Essentially a riff on The Searchers, the plot follows Sheriff Franklin Hunt (Kurt Russell) as he tries to rescue damsel in distress Samantha (Lili Simmons) from the cannibal tribe. He's joined in this by; his deputy Chicory (Richard Jenkins), an older man who compulsively chatters; John Brooder (Matthew Fox), whose family were killed by Native Americans and has sworn vengeance on them; and Samantha's husband Arthur O'Dwyer (Patrick Fox), who's desperate to get his wife back, yet struggling with a broken leg.

This motley bunch set out to rescue the wife, trekking across the wilderness to where they believe the troglodytes have made their lair. And boy do they trek. The film is more than two hours long and the vast majority of that time is spent watching Russell and co miserably trek from campsite to campsite while one character moans about his dodgy leg. Eventually (finally) we get to the cannibal lair where things pick up a bit with some satisfyingly gory action, but it's too little too late.

Bone Tomahawk's most obvious flaw is that none of the characters are particularly interesting nor exceptionally played. Drawn straight from the Big Book of Western Stereotypes, they speak in dialogue so rote it feels as if you've heard it all before. Disappointingly, Kurt Russell pretty much sleepwalks through his bog-standard Sheriff role, though no-one else particularly excels. Best of a bad bunch is Richard Jenkins' deputy, who at least has a modicum of personality.

The nadir is Lili Simmons' Samantha. Leaving aside the fact that her character is a seriously dull damsel in distress, Simmons simply isn't plausible as a resident of the Old West.

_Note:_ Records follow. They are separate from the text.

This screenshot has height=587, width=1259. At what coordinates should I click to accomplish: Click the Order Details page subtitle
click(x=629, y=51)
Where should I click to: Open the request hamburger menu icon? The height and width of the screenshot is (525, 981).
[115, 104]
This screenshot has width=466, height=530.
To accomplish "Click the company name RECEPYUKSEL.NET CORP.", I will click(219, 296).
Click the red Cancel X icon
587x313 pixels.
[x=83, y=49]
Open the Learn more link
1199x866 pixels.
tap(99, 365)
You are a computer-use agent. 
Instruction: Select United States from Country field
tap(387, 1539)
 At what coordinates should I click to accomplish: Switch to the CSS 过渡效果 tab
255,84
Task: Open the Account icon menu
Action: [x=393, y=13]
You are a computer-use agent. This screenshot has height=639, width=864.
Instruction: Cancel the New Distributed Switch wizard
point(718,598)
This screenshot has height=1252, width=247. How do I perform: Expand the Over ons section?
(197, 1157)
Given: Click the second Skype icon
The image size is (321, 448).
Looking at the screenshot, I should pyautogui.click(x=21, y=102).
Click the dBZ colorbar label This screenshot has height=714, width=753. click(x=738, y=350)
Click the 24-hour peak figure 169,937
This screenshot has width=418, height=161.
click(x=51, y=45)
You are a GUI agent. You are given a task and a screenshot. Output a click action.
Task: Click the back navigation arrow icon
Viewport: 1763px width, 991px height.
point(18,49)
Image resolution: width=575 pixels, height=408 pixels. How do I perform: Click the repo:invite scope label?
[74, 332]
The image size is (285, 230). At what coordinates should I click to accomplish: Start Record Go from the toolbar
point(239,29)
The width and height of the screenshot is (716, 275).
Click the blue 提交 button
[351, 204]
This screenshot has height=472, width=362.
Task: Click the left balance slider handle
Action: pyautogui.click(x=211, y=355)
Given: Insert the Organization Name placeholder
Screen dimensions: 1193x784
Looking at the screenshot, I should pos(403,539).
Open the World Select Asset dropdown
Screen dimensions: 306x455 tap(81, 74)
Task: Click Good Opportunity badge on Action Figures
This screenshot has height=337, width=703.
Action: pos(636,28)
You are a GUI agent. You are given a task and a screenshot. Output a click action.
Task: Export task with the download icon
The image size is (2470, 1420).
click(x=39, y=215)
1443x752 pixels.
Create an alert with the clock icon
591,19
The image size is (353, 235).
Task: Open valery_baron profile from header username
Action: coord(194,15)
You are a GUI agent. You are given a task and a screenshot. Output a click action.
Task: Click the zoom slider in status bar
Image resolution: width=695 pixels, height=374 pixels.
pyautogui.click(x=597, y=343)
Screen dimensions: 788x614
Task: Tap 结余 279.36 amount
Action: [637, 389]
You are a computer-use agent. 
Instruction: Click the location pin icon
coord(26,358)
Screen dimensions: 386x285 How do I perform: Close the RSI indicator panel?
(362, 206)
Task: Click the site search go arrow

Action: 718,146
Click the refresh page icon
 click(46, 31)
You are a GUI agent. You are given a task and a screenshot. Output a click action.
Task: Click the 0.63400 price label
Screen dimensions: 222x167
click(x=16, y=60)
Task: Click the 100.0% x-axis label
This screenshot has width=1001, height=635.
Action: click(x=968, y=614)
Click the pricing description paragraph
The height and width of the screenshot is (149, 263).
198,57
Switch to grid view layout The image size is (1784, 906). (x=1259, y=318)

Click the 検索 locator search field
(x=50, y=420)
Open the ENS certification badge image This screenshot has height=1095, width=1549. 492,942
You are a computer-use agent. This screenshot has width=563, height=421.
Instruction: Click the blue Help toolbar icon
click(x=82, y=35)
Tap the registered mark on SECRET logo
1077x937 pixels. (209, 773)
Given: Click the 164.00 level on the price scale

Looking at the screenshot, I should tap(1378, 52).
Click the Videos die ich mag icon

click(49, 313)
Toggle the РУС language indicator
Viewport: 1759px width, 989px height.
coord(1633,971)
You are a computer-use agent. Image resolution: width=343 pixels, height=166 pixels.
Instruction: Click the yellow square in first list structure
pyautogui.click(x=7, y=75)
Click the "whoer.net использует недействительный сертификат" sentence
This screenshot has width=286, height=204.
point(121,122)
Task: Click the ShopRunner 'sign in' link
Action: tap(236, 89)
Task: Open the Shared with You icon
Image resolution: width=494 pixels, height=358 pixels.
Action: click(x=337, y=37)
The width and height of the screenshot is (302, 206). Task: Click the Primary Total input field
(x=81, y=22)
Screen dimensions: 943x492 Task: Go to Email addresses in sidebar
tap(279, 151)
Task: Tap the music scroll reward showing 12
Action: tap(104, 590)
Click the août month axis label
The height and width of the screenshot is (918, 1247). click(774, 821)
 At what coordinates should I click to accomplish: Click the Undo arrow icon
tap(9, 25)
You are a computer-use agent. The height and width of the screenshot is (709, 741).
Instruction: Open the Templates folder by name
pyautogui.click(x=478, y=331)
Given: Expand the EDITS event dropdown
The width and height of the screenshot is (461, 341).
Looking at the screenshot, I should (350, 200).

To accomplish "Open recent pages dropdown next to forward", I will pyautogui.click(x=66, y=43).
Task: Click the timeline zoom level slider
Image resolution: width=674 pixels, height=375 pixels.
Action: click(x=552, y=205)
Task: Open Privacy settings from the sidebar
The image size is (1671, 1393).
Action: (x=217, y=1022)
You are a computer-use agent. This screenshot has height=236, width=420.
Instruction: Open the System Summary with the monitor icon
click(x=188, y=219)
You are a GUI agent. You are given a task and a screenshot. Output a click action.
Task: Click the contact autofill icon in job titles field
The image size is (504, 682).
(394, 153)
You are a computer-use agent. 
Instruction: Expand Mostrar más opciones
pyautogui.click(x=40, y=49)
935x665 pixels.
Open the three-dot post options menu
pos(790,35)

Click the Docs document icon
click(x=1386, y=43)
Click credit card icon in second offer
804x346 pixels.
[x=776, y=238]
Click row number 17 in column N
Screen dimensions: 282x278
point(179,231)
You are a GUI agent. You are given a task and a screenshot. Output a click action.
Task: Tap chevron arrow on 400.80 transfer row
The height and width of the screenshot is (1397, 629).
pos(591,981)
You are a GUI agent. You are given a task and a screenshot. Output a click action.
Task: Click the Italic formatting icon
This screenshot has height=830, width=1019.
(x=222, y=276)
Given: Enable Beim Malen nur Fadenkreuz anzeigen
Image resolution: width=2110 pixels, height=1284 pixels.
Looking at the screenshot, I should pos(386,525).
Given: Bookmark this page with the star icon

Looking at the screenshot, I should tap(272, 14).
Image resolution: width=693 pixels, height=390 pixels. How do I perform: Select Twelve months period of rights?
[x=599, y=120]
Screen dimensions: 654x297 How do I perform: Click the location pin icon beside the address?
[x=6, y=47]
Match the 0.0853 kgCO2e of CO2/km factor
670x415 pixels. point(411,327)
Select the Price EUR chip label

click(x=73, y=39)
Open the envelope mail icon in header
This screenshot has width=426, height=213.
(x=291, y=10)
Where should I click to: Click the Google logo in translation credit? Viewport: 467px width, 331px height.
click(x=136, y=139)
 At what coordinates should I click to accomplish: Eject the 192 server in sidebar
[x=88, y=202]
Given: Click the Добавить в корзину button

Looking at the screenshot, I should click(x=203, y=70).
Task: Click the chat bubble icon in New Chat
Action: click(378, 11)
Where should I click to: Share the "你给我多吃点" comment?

There's a casting factor known as 'period face'; whether someone, at a glance, looks like they could fit into a time period. Matthew Fox has it, Sean Young (in a brief role) has it and an impressively beardy Kurt Russell has it in spades. Simmons simply doesn't, though she's not helped by a weird decision to give her lustrously gorgeous blonde hair after being locked in a cage by cavemen for a week.

Even ignoring all that, the basic plot conceit is seriously dodgy. A fair maiden kidnapped by savage natives is a plot that you can't really play straight in 2015, something compounded by a focus on Samantha being threatened with rape: "Just imagine what they're doing to her! Right this second!" the characters breathlessly exclaim.

To some extent, the film appears to realise that it's in murky waters, inserting a scene early on where an unnamed Native American character assures us that though the villains may look like Indians, scalp their victims and generally fulfil the exact plot device of Indians in unreconstructed Westerns, don't be fooled - they're definitely not Indians.

On the long road trip there's a couple of tantalising hints of a late plot twist when our heroes shoot some defenceless Mexicans that approach them in the night and generally act in a cavalier manner about their past bloodshed. "Ah-ha!" you think. "Maybe they're the real monsters, not the cannibal savages!" Sadly even this mild complexity is beyond Bone Tomahawk - you can be assured that the cannibal savages are indeed the real monsters.

Sadly this is a wasted opportunity all round; squandering a decently pulpy horror set-up, Kurt Russell and a decent supporting cast and wasting a kickass title. Being both dull and offensive is a lethal combination. Bone Tomahawk is one to avoid.


Bone Tomahawk is released 11 December 2015.